Holden laughed. “She’ll remember. I was bumming around listening to my brother-in-law tell me what a no good sum bitch I was. After I got my gutfull of him and his ideas, I laid him out, then took off before they could call the cops. I’m sure the whole damn street will remember, he was yapping so loud.”

“Give me your sister’s name and address.”

Holden told her and she wrote it down.

“Once she tells you I wasn’t even in town will you let me out?”

“We’ll have to see how Mr. Turner feels about you threatening his kid.”

Holden tried to give the impression that he was just a careless boy caught up in one of his pranks. “Oh, hell. I didn’t mean anything by it. I was just wasted and looking for something to do. I’d never hurt a child.”

“No,” McPherson agreed, “I don’t think you’d have the guts, but what about money? Would you have taken it if the Turners had paid you off?”

Holden didn’t answer.

“I think a man who’s willing to threaten grief-stricken parents with harm would be just fine collecting the money, if it meant he wouldn’t be caught.”

Holden threw off his little-boy act and slumped in his seat. “I want a lawyer.”

“Yeah.” There was nothing to gain by continuing to talk to him, so McPherson called for the guard.

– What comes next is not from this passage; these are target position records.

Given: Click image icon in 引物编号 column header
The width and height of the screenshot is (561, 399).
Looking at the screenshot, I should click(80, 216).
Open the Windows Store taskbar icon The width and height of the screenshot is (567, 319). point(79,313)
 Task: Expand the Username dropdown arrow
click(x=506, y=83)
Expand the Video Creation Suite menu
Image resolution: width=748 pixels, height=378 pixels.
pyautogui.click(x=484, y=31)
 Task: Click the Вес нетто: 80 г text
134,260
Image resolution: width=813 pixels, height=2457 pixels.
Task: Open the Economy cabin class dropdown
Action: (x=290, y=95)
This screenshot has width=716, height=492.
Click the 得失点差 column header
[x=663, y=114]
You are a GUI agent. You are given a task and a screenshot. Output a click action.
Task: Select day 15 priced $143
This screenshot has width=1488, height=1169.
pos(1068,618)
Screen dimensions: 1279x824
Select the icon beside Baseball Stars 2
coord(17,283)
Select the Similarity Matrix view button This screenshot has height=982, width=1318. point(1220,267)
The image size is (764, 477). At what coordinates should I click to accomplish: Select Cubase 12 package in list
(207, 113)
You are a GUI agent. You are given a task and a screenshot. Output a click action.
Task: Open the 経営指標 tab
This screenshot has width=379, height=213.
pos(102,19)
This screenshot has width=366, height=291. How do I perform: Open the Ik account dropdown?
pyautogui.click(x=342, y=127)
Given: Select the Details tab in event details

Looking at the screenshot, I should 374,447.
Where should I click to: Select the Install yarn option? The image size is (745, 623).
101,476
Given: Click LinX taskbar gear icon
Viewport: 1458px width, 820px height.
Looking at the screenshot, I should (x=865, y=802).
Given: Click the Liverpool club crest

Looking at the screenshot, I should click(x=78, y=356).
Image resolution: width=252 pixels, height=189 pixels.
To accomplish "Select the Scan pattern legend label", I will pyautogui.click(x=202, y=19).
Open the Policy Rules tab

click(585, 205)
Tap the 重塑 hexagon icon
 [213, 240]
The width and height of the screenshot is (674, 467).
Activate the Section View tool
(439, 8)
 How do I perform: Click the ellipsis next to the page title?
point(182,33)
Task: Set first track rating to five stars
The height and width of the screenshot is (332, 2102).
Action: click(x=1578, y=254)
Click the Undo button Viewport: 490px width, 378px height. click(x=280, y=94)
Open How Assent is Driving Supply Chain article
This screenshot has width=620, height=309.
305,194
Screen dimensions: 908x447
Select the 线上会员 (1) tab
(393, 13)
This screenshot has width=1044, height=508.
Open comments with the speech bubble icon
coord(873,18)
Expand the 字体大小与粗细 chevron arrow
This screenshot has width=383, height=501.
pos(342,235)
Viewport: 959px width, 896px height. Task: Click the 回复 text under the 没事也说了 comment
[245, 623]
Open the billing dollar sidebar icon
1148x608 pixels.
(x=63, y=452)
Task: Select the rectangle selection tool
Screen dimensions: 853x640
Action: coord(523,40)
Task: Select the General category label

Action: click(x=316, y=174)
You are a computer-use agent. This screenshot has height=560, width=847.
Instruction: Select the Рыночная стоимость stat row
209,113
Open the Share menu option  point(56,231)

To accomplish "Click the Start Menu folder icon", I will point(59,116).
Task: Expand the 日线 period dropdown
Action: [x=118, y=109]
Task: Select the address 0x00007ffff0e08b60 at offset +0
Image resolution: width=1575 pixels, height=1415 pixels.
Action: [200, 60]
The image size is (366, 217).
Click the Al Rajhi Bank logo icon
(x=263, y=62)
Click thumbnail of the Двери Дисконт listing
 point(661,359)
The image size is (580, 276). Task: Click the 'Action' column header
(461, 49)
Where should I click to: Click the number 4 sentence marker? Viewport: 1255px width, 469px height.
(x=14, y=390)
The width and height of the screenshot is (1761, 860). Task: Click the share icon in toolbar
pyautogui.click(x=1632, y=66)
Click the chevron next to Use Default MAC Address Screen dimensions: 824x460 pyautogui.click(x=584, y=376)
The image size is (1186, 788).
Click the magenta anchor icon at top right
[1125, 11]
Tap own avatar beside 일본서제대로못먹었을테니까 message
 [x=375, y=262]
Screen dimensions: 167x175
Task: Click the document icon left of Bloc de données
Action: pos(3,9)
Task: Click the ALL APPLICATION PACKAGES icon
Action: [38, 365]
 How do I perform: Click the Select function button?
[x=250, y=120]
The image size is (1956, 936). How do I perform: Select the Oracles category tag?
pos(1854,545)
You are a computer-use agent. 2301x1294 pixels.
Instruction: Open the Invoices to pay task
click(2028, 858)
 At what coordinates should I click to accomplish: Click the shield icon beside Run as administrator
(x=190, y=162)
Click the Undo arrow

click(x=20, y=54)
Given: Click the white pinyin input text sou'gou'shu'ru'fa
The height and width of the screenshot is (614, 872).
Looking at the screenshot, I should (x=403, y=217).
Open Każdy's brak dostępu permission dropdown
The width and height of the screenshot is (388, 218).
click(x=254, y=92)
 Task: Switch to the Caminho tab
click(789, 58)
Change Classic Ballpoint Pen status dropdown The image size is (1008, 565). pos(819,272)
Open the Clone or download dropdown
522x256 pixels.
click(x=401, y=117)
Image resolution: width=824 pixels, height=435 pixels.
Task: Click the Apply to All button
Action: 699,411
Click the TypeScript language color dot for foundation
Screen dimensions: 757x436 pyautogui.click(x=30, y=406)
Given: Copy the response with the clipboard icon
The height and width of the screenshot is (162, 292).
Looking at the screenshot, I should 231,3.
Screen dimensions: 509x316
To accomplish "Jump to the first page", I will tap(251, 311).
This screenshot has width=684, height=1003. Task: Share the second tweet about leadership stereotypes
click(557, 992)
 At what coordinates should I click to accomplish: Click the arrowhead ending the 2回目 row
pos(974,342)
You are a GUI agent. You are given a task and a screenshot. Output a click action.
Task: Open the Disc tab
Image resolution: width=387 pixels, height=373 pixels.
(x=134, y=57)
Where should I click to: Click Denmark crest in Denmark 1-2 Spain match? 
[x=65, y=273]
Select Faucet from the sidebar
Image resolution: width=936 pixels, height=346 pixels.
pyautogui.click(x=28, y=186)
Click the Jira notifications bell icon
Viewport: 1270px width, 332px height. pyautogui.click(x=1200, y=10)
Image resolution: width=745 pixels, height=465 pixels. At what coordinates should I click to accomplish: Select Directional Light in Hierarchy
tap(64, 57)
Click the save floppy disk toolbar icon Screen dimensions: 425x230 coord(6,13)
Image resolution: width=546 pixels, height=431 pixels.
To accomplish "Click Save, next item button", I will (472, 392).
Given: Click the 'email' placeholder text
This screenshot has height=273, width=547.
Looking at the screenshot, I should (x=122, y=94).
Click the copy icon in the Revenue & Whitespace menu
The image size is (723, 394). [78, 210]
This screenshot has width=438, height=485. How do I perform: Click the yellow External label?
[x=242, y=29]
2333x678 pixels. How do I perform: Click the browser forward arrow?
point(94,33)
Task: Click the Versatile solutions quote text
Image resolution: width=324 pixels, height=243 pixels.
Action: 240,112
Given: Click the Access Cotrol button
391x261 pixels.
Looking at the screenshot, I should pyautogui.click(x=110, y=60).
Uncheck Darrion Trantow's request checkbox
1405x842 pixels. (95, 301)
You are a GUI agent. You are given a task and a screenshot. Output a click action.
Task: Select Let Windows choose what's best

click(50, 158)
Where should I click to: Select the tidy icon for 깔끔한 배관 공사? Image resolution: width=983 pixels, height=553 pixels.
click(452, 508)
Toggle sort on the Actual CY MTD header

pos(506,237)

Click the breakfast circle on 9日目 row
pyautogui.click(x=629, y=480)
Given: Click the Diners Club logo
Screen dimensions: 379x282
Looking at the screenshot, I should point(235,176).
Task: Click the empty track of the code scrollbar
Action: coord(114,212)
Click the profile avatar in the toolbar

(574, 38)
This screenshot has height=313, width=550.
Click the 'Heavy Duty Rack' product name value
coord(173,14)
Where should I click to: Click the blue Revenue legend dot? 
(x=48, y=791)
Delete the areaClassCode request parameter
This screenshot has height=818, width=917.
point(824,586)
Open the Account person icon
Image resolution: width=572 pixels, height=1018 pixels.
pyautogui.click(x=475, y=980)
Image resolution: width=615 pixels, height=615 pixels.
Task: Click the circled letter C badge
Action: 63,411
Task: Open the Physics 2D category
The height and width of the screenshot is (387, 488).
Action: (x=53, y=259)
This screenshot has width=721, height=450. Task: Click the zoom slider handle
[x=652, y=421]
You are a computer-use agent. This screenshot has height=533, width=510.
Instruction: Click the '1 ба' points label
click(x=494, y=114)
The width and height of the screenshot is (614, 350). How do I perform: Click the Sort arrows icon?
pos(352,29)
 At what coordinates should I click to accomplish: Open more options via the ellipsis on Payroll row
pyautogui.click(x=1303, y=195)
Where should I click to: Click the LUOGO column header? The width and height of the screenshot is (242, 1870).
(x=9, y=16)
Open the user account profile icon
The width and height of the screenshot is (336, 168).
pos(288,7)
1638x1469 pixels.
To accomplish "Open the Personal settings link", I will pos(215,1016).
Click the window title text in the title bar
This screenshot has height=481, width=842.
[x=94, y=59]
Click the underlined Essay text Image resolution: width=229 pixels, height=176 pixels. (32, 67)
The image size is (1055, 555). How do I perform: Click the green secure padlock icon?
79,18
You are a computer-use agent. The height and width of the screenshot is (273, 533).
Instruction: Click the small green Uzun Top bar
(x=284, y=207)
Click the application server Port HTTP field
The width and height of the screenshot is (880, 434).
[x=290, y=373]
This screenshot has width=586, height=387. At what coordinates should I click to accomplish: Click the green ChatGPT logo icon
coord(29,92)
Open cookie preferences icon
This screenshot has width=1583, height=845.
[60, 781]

“He wants to speak with a lawyer. Let him, then lock him up.”

The guard nodded and led Holden down the hallway to where the pay phone was.

People like Holden are one of humanity’s many irritants, but they existed and there was nothing to do about it besides accept it. McPherson had never been able to make up her mind about whether they were people who wanted too much and weren’t willing to accept less, or people who didn’t want anything and decided to do their best to see that nobody else had anything either.

She walked back downstairs. She wanted to get back to work, but there was a problem: she didn’t know where to start.

McPherson had just sat down at her desk when the desk officer heralded her. She stood up reluctantly and walked over to him.